| Work required |
Rewrite the lines of the records from the one containing "Task: Select the 实时 tab" through the one containing "Action: click(x=493, y=123)", inclusive, swapping "Select" for "Choose" and leaving everything else as it stands. Leave the pictures out.

| Provided material |
━━━━

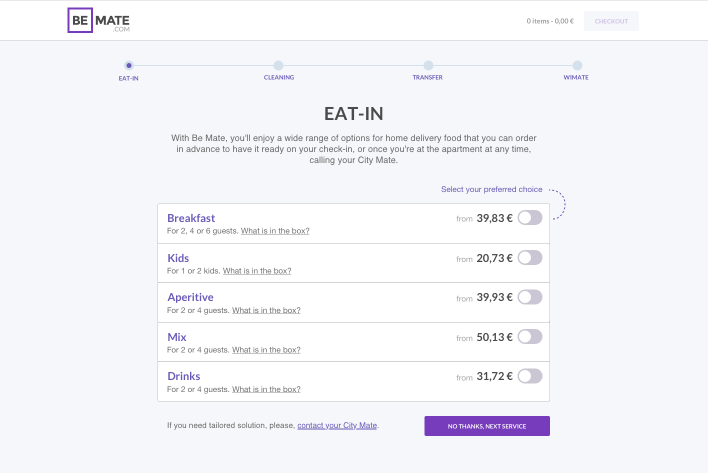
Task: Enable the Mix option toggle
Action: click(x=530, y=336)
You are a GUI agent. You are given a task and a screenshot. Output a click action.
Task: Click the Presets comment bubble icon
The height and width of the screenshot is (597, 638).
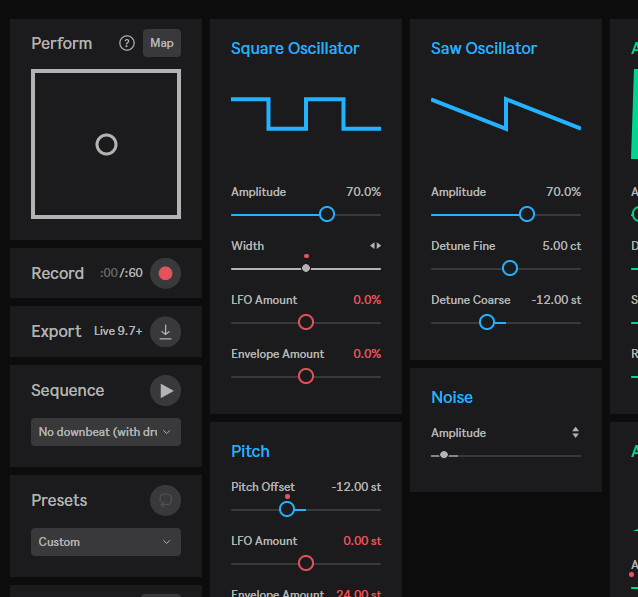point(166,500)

━━━━

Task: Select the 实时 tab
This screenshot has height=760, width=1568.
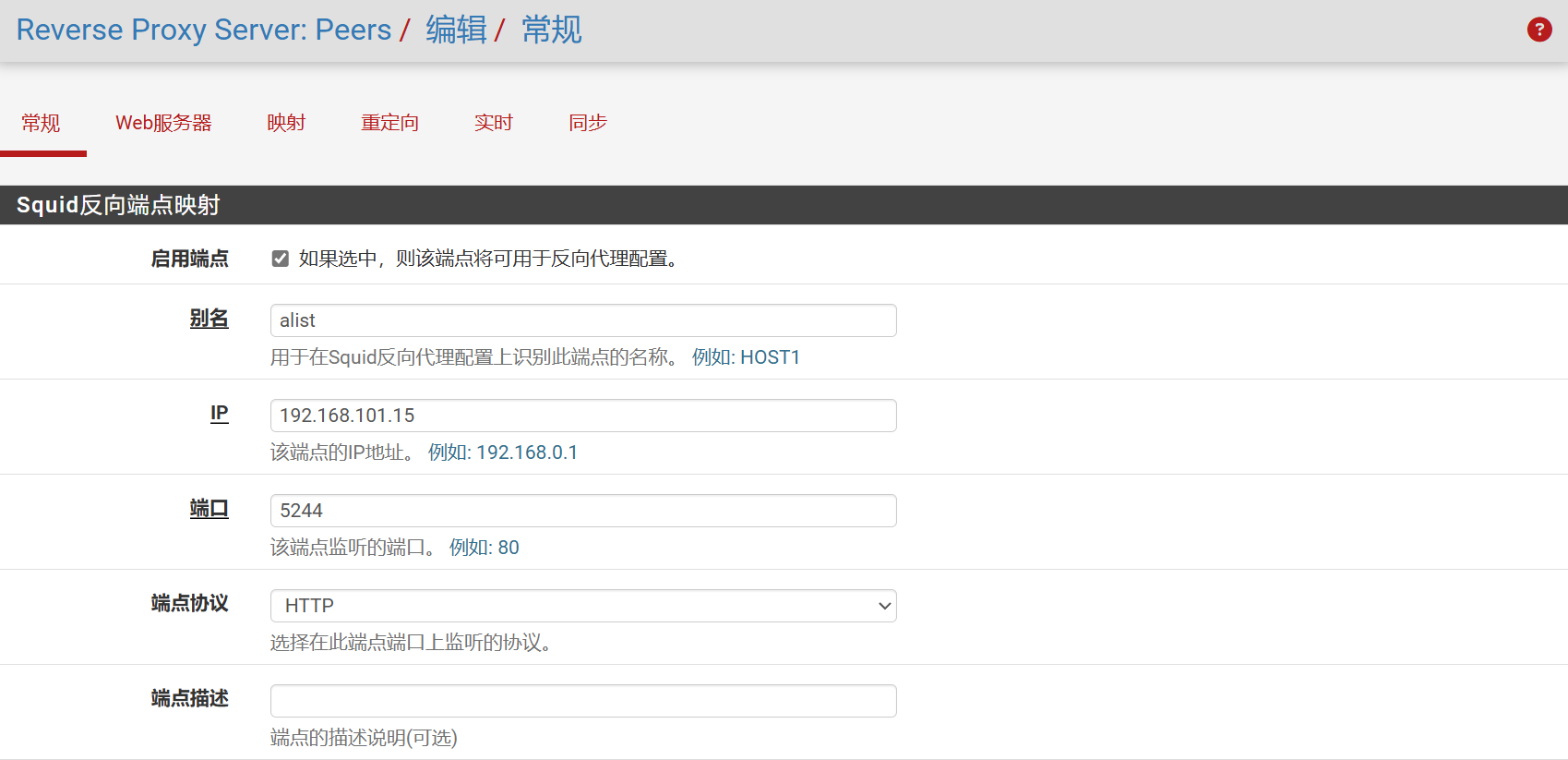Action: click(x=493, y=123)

━━━━

| Full response |
Task: Choose the 实时 tab
This screenshot has height=760, width=1568.
Action: click(x=493, y=123)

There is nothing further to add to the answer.